Point of view, time, place and story

99 Ways to Tell a Story: Exercises in Style99 Ways to Tell a Story: Exercises in Style by Matt Madden
My rating: 3 of 5 stars

This is a lot of fun, especially for fans (like me) of comic book art. Madden has a skillful pen (and brush and photographer's eye, because he uses various media), and is good at imitating the styles of other cartoonists he admires. The question he poses (as did Raymond Queneau, whose 1947 book Exercices de style inspired this one) is whether, by changing point of view, tense and tone, we are really telling the same story.

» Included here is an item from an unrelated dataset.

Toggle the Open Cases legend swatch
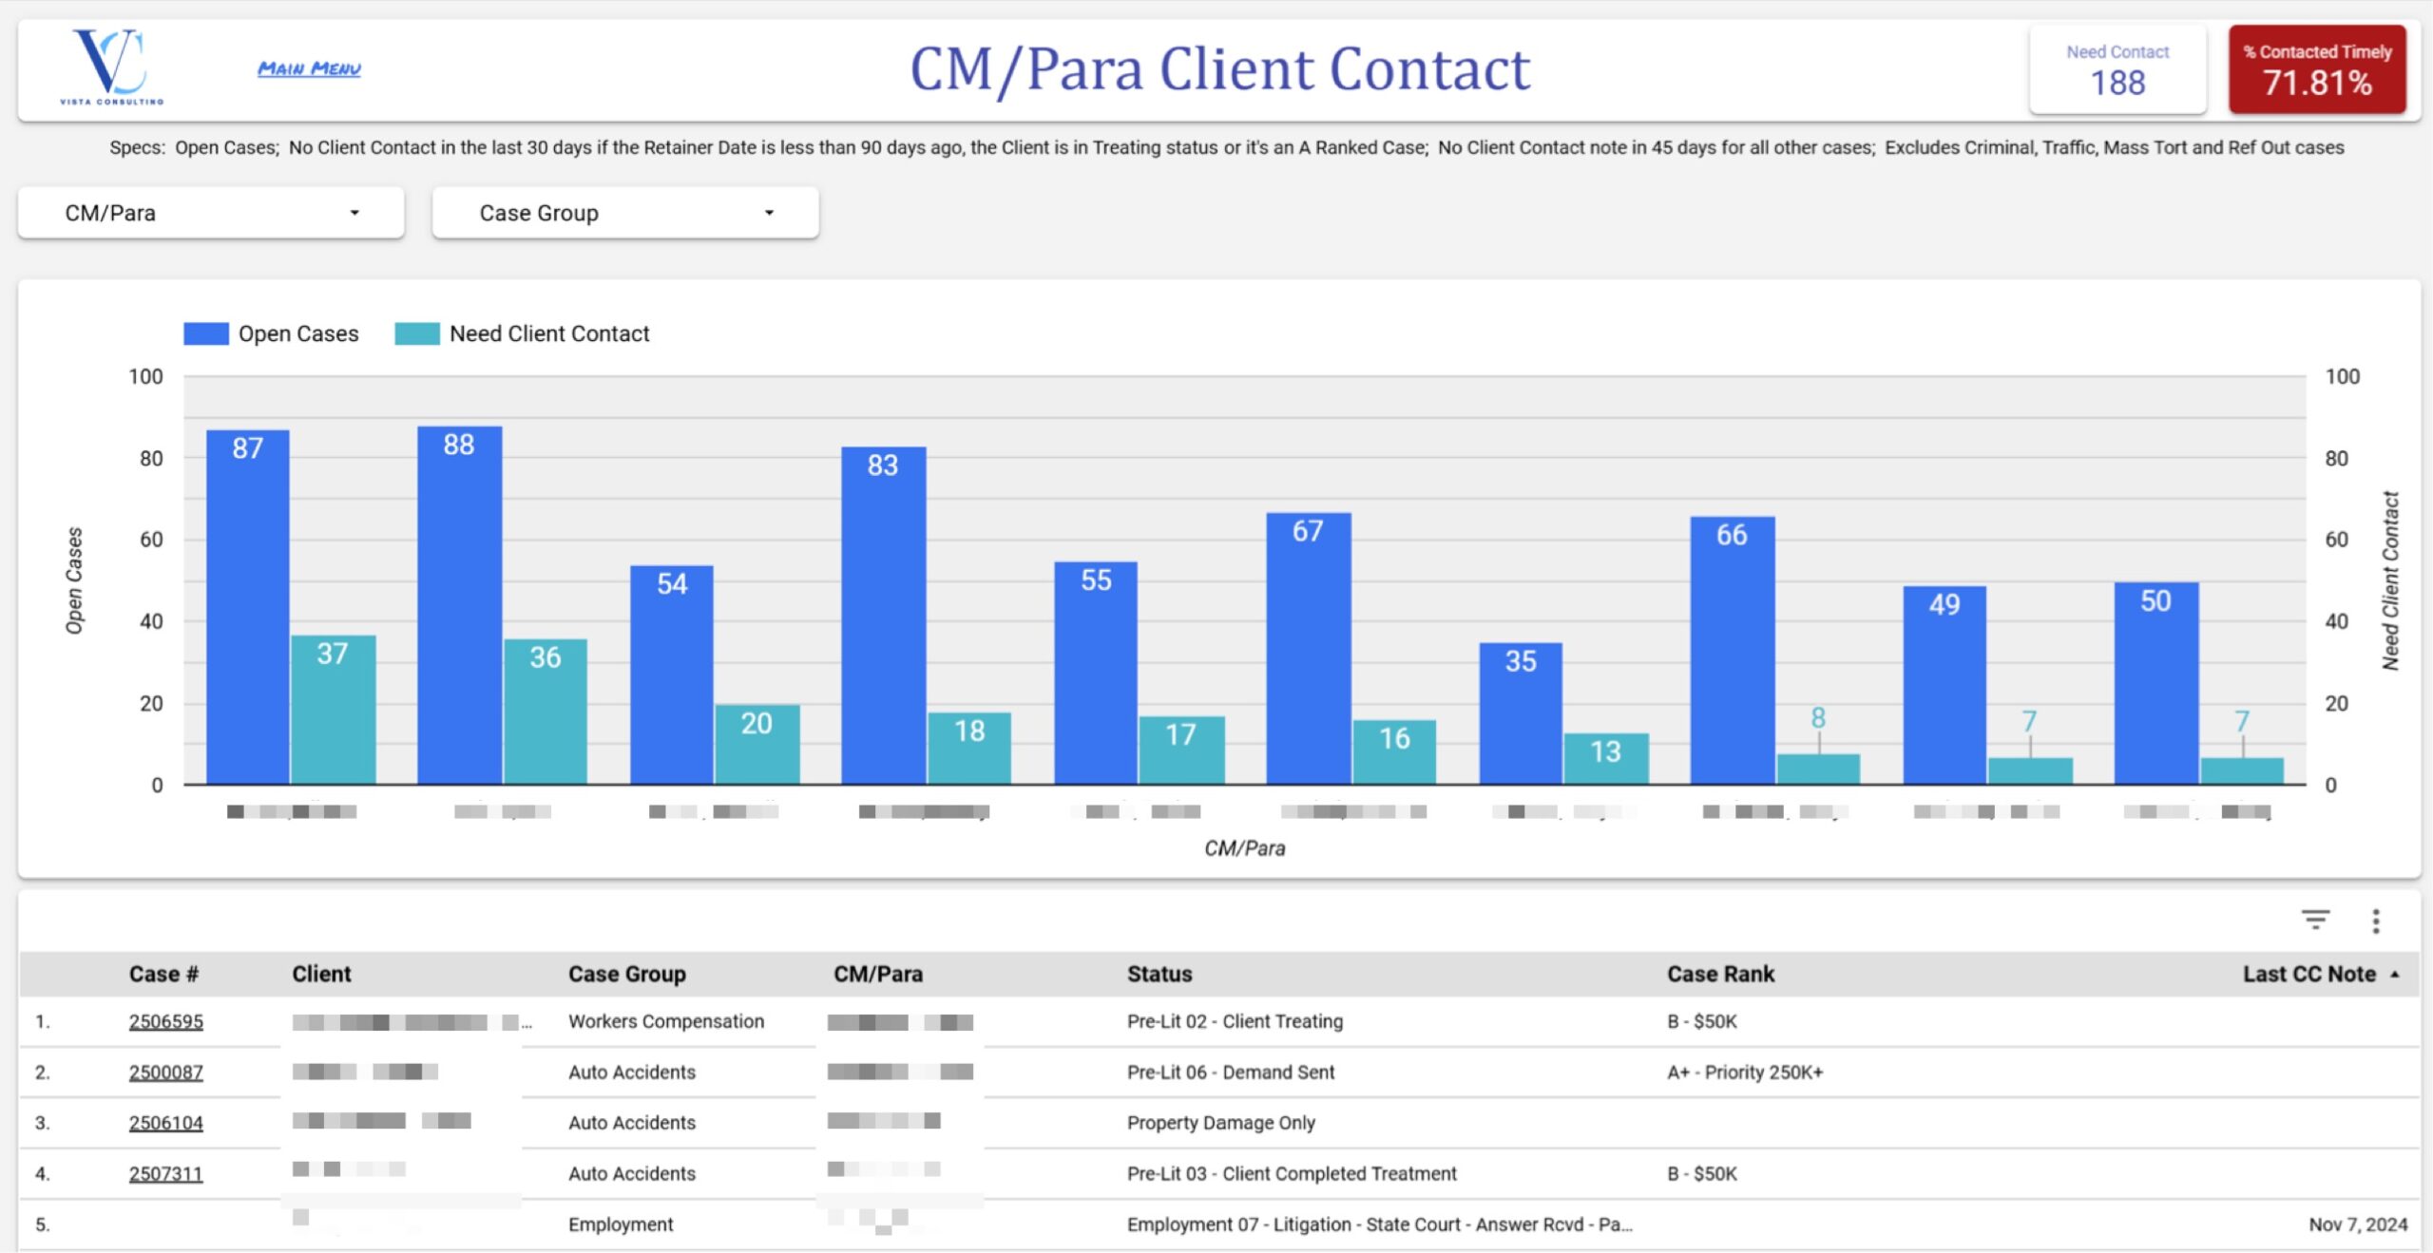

Like Queneau, he begins with a very simple (rather silly) anecdote: comic artist (Madden) gets up from his desk to go to the refrigerator, is interrupted by his partner's question about the time, and forgets what it was he was looking for in the refrigerator. That seems to be a story about forgetfulness. But when the point of view is that of the refrigerator, it's about the ridiculous and confused meddling of human beings with the calm mechanical life enjoyed by the 'fridge. Or if the p.o.v. is of the lady friend who asks the time, it's about the unreliability of her partner. And if it's set in the future on a space ship, it may be about the bewilderment caused by supersonic travel. And so on.

No, it no longer is the same story if, for example, the Odyssey is told from the point of view of Leopold Bloom in Dublin in 1904, instead of the weary, crafty warrior Ulysses on the sea in the far more distant past.